When they finally got in line for Spider-Man, Ralph could barely contain his excitement. “The anticipation was driving him wild,” Lenore wrote. “But he did his very best to regulate it with the tools he has been given over the years by his teachers and therapy team at his special needs school back home.”
But just before they boarded, an employee came out to tell them the ride had broken down. Lenore says she and Steve knew an epic meltdown was about to take place. “My husband and I know the signs. We could see it coming, like an oncoming train. And yet we couldn’t dodge out of the way.”
As Lenore put it, Ralph “lost it” in epic fashion. He screamed, cried, rocked, and hyperventilated on the ground. “This is Ralph’s way of saying ‘I don’t know how to monitor and regulate my emotions right now. I need help, please! I’m scared! I’m overwhelmed! I want to feel better and I don’t know how,'” Lenore explained. “And here came Jen to the rescue.”
While everyone else in line stared, park employee Jennifer Whelchel rushed out to help, lying down on the ground next to Ralph and doing her best to comfort him. “She spoke to him so calmly, and while he screamed and sobbed, she gently kept encouraging him to let it all out,” Lenore remembered, adding, “His feelings were validated. And she told him he could lay there with her as long as he needed to until he felt better. ”
Eventually, Ralph calmed down.
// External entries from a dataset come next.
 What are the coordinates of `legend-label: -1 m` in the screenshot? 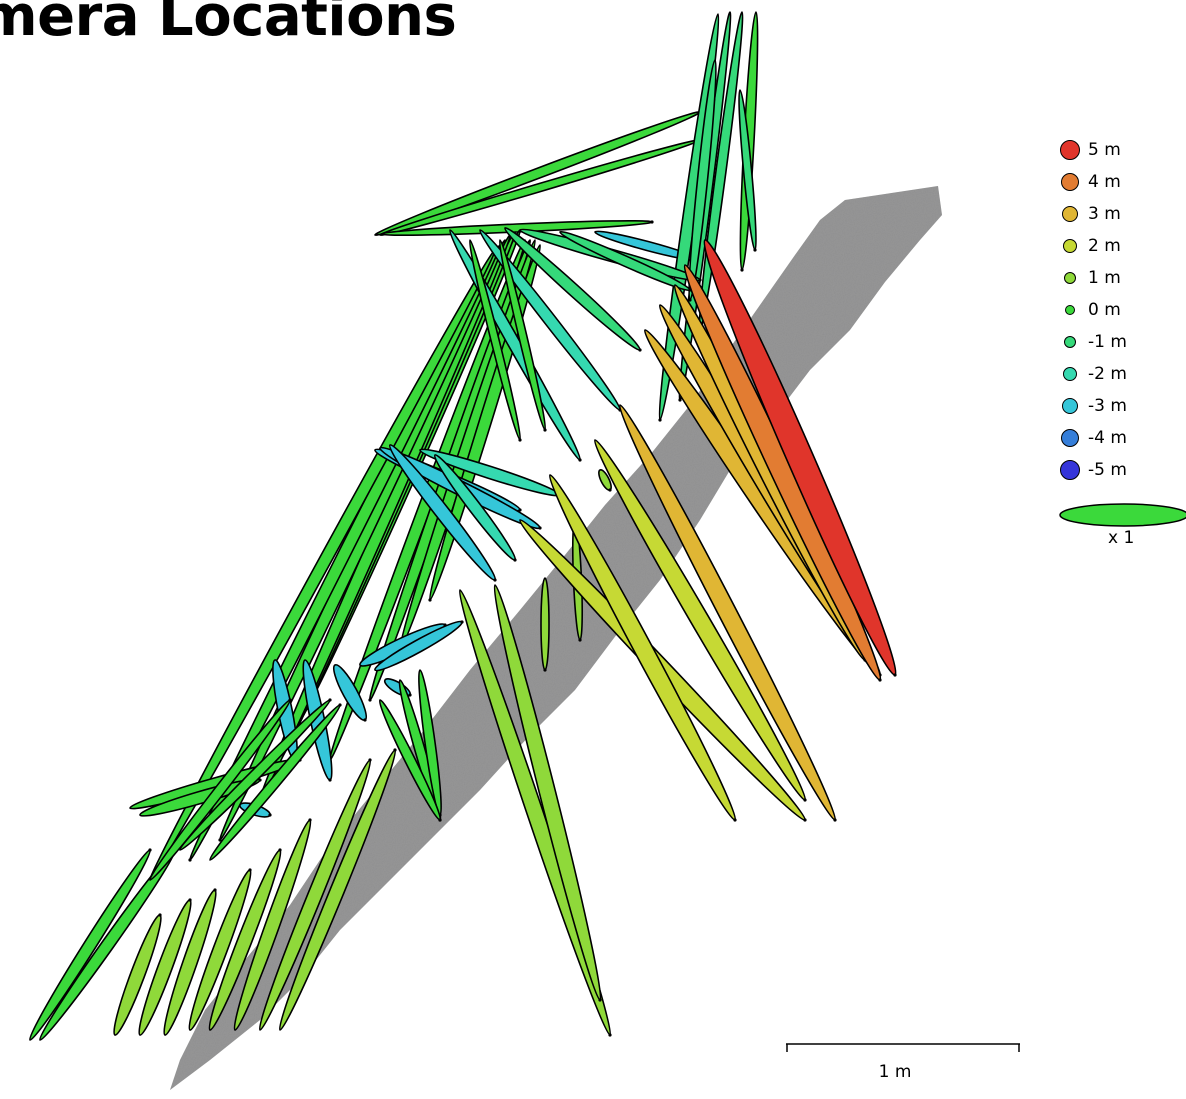 It's located at (1108, 342).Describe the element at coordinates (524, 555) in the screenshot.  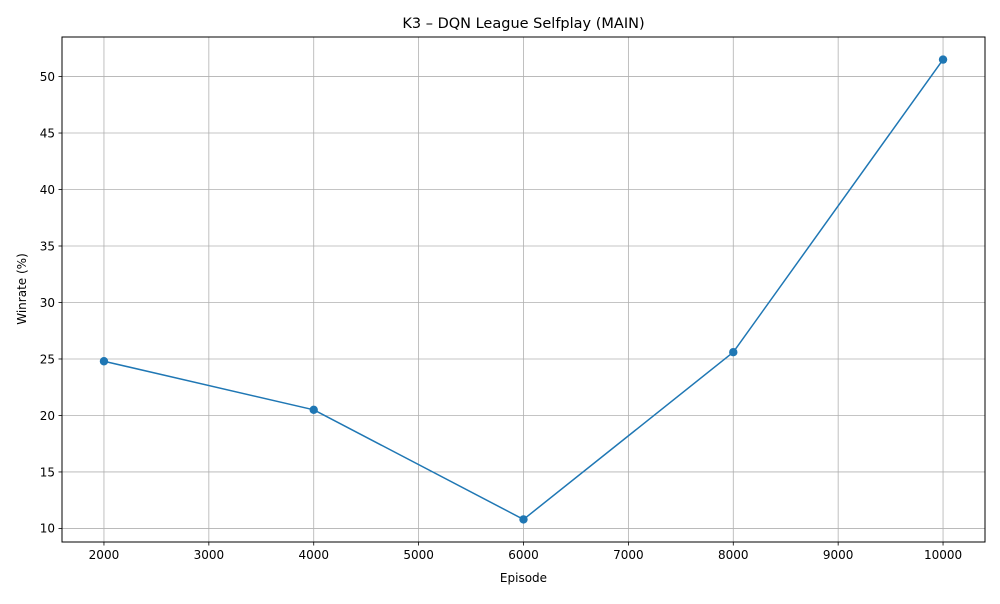
I see `x-tick-label: 6000` at that location.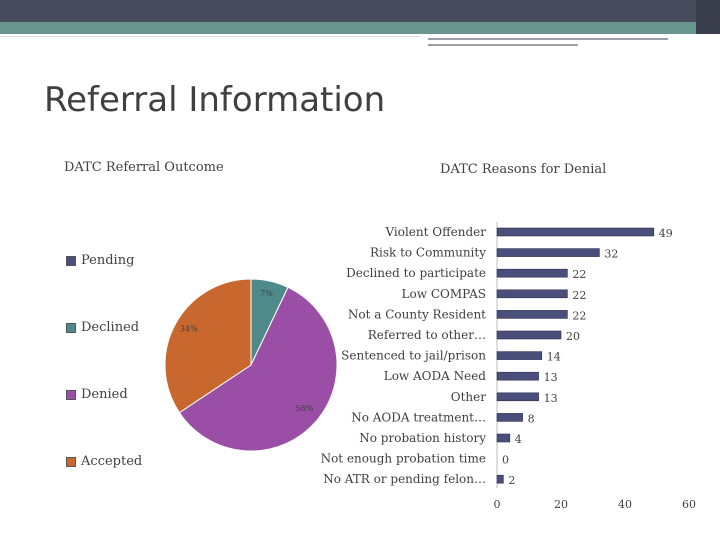 The height and width of the screenshot is (540, 720). Describe the element at coordinates (414, 356) in the screenshot. I see `bar-category-label: Sentenced to jail/prison` at that location.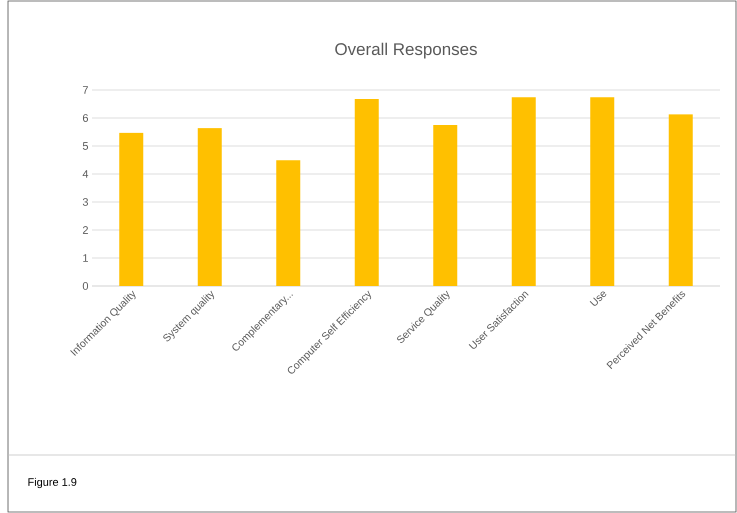 This screenshot has height=513, width=737. Describe the element at coordinates (85, 202) in the screenshot. I see `y-tick-label: 3` at that location.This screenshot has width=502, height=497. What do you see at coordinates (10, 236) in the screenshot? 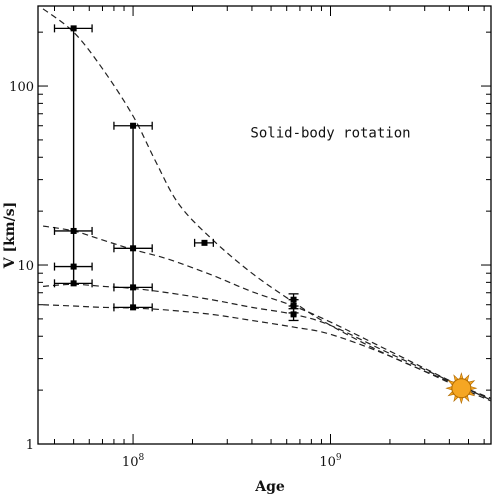
I see `y-axis-label: V [km/s]` at bounding box center [10, 236].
Then Jennifer took him to the park’s gift shop afterward and let him pick out what he wanted for free!
As it turns out, park employees receive sensitivity and awareness training, particularly when it comes to special needs customers. But getting down on the ground hadn’t been part of Jennifer’s training. She just knew what to do, though it surely helped having experience with her own eight-year-old nephew, who is also on the spectrum. Regardless, the Koppelmans couldn’t be more grateful for the understanding and patience she showed their son.